Título: Robopocalipse
Título original: Robopocalypse
Autor: Daniel H. Wilson
Editora: Record
ISBN: 9788501095398
Páginas: 406
Nota: 4,5/5

Ela está na sua casa. Ela está no seu carro. Ela está no céu. Ela está no seu bolso. E agora a tecnologia quer acabar com você. Uma inteligência artificial é criada: Archos. Em segundos de análises de dados ela concluir que a humanidade é descartável. A partir disso ela toma conta de toda forma de tecnologia on-line do mundo.
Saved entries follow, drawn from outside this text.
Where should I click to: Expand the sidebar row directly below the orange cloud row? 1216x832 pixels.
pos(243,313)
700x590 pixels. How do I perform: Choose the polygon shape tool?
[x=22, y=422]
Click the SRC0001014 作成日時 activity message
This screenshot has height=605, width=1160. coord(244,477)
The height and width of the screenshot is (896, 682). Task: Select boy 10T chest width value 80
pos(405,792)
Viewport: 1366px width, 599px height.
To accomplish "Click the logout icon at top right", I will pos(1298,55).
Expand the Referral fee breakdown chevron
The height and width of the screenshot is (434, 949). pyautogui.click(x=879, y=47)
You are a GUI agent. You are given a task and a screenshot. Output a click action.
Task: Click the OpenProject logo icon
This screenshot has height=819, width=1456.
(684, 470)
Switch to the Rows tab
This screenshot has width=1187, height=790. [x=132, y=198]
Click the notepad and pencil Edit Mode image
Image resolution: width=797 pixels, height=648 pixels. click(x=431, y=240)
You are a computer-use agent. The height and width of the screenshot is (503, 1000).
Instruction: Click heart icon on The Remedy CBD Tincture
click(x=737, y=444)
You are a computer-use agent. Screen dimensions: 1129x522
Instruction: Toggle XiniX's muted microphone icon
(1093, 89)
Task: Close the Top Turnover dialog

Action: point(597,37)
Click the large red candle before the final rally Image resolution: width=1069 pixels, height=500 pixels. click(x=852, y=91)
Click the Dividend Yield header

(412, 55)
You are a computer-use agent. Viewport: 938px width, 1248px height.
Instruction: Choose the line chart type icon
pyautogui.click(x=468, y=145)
Primeiro, pequenos bugs em equipamentos e programas são percebidos, sem que ninguém perceba nenhuma conexão entre os acontecimentos. Então, no que ficou conhecido como a Hora H, Archos lança um ataque total contra a raça humana. Por isso, para detê-la, a humanidade deverá fazer algo que jamais foi tentado antes: unir-se por um objetivo em comum.

Quando Archos se rebela contra seu criador ele invade todos os sistemas online e coloca todas as máquinas contra seus donos. Carros, mesmo sem ninguém ao volante, avança sobre as pessoas, atropelando-as. Brinquedos se rebelam contra as crianças, ameaçando-as. Robôs domésticos, criados para obedecer e cumprir ordem não respeitam mais seus patrões e chegam até mesmo a agredi-los. Os humanos são encurralados e, aqueles que não são mortos são levados para campos de trabalho onde coisas terríveis acontecem.

O livro começa com o título Briefing e a guerra entre homens e máquinas já terminou. É contado por Comarc Wallace um dos responsáveis pelo fim da guerra. Ele encontra uma caixa preta onde está gravado, por vídeo e áudio, quase tudo o que aconteceu entre humanos e máquinas desde ante do chamado Dia H. E ele vai narrar tudo a partir daí, com base nos relatos que estão na caixa. Passamos a conhecer tanto os responsáveis pela guerra quanto aqueles que tiveram papel importante para o fim do conflito como Mathilda Perez (uma criança com olhos preciosos), Lurker (um adolescente que gosta de passar trote fingindo de terrorista), Paul Banton (soldado do exército) e seu pai, ex-policial que comanda uma tribo Osage. Temos, ainda, o próprio Cormac que não apenas narra tudo, como é um dos personagens com participação fundamental.

Minha paixão de verdade ficou por conta do robô 902 que apesar de máquina está do lado “branco da força” e faz de tudo para ajudar os humanos a vencerem guerra. É impressionante como um robô pode ser tão encantador.

Por fim, o querido Senhor Nomura que contribui de certa forma com sua sabedoria, ainda que esteja no Japão.

O livro é muito bem escrito, bem contado e pra quem gosta de ficção científica é uma ótima sugestão!